#### Your task
Swap each "Instruction" in the material below for "Command" and return all of the material with nothing else changed.

#### Records for processing
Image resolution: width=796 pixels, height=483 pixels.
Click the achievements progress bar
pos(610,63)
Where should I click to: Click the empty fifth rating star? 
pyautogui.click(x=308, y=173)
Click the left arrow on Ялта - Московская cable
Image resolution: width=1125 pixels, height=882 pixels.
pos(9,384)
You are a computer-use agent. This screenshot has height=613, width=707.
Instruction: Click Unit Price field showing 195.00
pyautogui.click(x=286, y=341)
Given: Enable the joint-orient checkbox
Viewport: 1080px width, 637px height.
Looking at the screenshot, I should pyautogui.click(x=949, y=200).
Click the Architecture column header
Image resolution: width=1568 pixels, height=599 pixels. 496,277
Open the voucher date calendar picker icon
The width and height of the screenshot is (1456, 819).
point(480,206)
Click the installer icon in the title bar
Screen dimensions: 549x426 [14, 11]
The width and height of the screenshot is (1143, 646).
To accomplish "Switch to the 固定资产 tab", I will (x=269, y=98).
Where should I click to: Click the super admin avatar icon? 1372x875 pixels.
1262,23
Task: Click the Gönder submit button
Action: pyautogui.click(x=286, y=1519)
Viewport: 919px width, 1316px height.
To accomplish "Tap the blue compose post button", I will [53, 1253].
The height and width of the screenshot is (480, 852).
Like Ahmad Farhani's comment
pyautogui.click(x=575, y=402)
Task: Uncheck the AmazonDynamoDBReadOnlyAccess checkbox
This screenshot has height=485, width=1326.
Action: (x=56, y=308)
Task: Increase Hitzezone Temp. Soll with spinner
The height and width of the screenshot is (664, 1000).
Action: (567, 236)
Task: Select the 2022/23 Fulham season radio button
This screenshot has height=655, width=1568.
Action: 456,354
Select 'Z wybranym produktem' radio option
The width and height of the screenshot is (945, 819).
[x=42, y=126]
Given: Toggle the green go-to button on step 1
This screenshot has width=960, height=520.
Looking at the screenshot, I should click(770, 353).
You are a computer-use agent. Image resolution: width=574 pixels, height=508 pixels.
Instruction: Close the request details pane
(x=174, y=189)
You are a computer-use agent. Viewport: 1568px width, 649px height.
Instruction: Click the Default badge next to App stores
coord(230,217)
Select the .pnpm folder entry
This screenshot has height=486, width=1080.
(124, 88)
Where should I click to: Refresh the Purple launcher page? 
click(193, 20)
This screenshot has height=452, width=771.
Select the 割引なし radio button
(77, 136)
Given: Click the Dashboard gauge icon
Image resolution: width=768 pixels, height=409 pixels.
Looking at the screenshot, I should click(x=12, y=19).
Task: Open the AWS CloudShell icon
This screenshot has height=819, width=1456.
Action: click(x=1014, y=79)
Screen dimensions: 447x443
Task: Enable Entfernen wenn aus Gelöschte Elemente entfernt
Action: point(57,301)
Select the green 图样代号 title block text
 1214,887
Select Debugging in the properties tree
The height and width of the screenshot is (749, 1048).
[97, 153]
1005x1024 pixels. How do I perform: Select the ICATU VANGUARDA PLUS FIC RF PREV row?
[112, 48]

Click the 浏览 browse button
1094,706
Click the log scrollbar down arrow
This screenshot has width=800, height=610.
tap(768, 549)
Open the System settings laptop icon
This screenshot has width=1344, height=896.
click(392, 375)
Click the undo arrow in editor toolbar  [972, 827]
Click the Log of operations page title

#### Answer to this exercise
Image resolution: width=796 pixels, height=483 pixels.
Click the achievements progress bar
pos(610,63)
Where should I click to: Click the empty fifth rating star? 
pyautogui.click(x=308, y=173)
Click the left arrow on Ялта - Московская cable
Image resolution: width=1125 pixels, height=882 pixels.
pos(9,384)
You are a computer-use agent. This screenshot has height=613, width=707.
Command: Click Unit Price field showing 195.00
pyautogui.click(x=286, y=341)
Given: Enable the joint-orient checkbox
Viewport: 1080px width, 637px height.
Looking at the screenshot, I should pyautogui.click(x=949, y=200).
Click the Architecture column header
Image resolution: width=1568 pixels, height=599 pixels. 496,277
Open the voucher date calendar picker icon
The width and height of the screenshot is (1456, 819).
point(480,206)
Click the installer icon in the title bar
Screen dimensions: 549x426 [14, 11]
The width and height of the screenshot is (1143, 646).
To accomplish "Switch to the 固定资产 tab", I will (x=269, y=98).
Where should I click to: Click the super admin avatar icon? 1372x875 pixels.
1262,23
Task: Click the Gönder submit button
Action: pyautogui.click(x=286, y=1519)
Viewport: 919px width, 1316px height.
To accomplish "Tap the blue compose post button", I will [53, 1253].
The height and width of the screenshot is (480, 852).
Like Ahmad Farhani's comment
pyautogui.click(x=575, y=402)
Task: Uncheck the AmazonDynamoDBReadOnlyAccess checkbox
This screenshot has height=485, width=1326.
Action: (x=56, y=308)
Task: Increase Hitzezone Temp. Soll with spinner
The height and width of the screenshot is (664, 1000).
Action: (567, 236)
Task: Select the 2022/23 Fulham season radio button
This screenshot has height=655, width=1568.
Action: 456,354
Select 'Z wybranym produktem' radio option
The width and height of the screenshot is (945, 819).
[x=42, y=126]
Given: Toggle the green go-to button on step 1
This screenshot has width=960, height=520.
Looking at the screenshot, I should click(770, 353).
You are a computer-use agent. Image resolution: width=574 pixels, height=508 pixels.
Command: Close the request details pane
(x=174, y=189)
You are a computer-use agent. Viewport: 1568px width, 649px height.
Command: Click the Default badge next to App stores
coord(230,217)
Select the .pnpm folder entry
This screenshot has height=486, width=1080.
(124, 88)
Where should I click to: Refresh the Purple launcher page? 
click(193, 20)
This screenshot has height=452, width=771.
Select the 割引なし radio button
(77, 136)
Given: Click the Dashboard gauge icon
Image resolution: width=768 pixels, height=409 pixels.
Looking at the screenshot, I should click(x=12, y=19).
Task: Open the AWS CloudShell icon
This screenshot has height=819, width=1456.
Action: click(x=1014, y=79)
Screen dimensions: 447x443
Task: Enable Entfernen wenn aus Gelöschte Elemente entfernt
Action: point(57,301)
Select the green 图样代号 title block text
 1214,887
Select Debugging in the properties tree
The height and width of the screenshot is (749, 1048).
[97, 153]
1005x1024 pixels. How do I perform: Select the ICATU VANGUARDA PLUS FIC RF PREV row?
[112, 48]

Click the 浏览 browse button
1094,706
Click the log scrollbar down arrow
This screenshot has width=800, height=610.
tap(768, 549)
Open the System settings laptop icon
This screenshot has width=1344, height=896.
click(392, 375)
Click the undo arrow in editor toolbar  [972, 827]
Click the Log of operations page title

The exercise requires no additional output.